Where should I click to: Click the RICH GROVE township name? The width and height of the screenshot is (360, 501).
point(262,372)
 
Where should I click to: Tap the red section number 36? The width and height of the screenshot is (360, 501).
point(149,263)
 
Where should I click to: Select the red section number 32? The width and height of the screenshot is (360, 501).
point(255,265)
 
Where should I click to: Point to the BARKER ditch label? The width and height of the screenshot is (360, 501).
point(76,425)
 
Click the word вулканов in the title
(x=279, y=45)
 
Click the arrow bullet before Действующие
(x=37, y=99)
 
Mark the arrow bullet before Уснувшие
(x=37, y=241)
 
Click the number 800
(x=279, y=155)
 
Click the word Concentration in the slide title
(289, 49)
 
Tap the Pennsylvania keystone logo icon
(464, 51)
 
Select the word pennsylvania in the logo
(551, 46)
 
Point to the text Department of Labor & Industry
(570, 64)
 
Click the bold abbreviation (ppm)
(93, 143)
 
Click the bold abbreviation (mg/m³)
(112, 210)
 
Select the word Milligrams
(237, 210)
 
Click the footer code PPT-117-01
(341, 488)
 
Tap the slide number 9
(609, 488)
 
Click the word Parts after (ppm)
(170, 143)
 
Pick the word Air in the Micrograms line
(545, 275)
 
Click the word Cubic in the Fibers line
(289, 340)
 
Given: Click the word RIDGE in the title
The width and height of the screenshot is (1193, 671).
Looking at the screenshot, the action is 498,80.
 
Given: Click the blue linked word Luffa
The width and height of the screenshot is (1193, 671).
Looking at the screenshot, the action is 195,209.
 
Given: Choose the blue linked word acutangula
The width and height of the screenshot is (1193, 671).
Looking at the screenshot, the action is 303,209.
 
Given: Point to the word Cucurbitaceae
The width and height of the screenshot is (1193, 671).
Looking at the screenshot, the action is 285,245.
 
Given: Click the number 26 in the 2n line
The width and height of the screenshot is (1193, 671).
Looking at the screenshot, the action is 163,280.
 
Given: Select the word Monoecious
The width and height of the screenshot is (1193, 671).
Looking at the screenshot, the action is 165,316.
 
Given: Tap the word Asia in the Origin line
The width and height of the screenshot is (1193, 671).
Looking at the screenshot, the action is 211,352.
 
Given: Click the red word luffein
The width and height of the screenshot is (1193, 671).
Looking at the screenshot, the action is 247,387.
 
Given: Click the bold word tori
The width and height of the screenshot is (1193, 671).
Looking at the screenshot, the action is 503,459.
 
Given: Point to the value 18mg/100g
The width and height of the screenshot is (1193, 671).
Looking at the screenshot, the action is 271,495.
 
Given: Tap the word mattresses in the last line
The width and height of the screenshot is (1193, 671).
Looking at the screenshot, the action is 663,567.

—————

■ **What you need to do**
Rewrite the records from the start up to and including the line with "point(149,263)", changing "screenshot" to "image" and leaving everything else unchanged.

■ **Output for this exercise**
Where should I click to: Click the RICH GROVE township name? The width and height of the image is (360, 501).
point(262,372)
 
Where should I click to: Tap the red section number 36? The width and height of the image is (360, 501).
point(149,263)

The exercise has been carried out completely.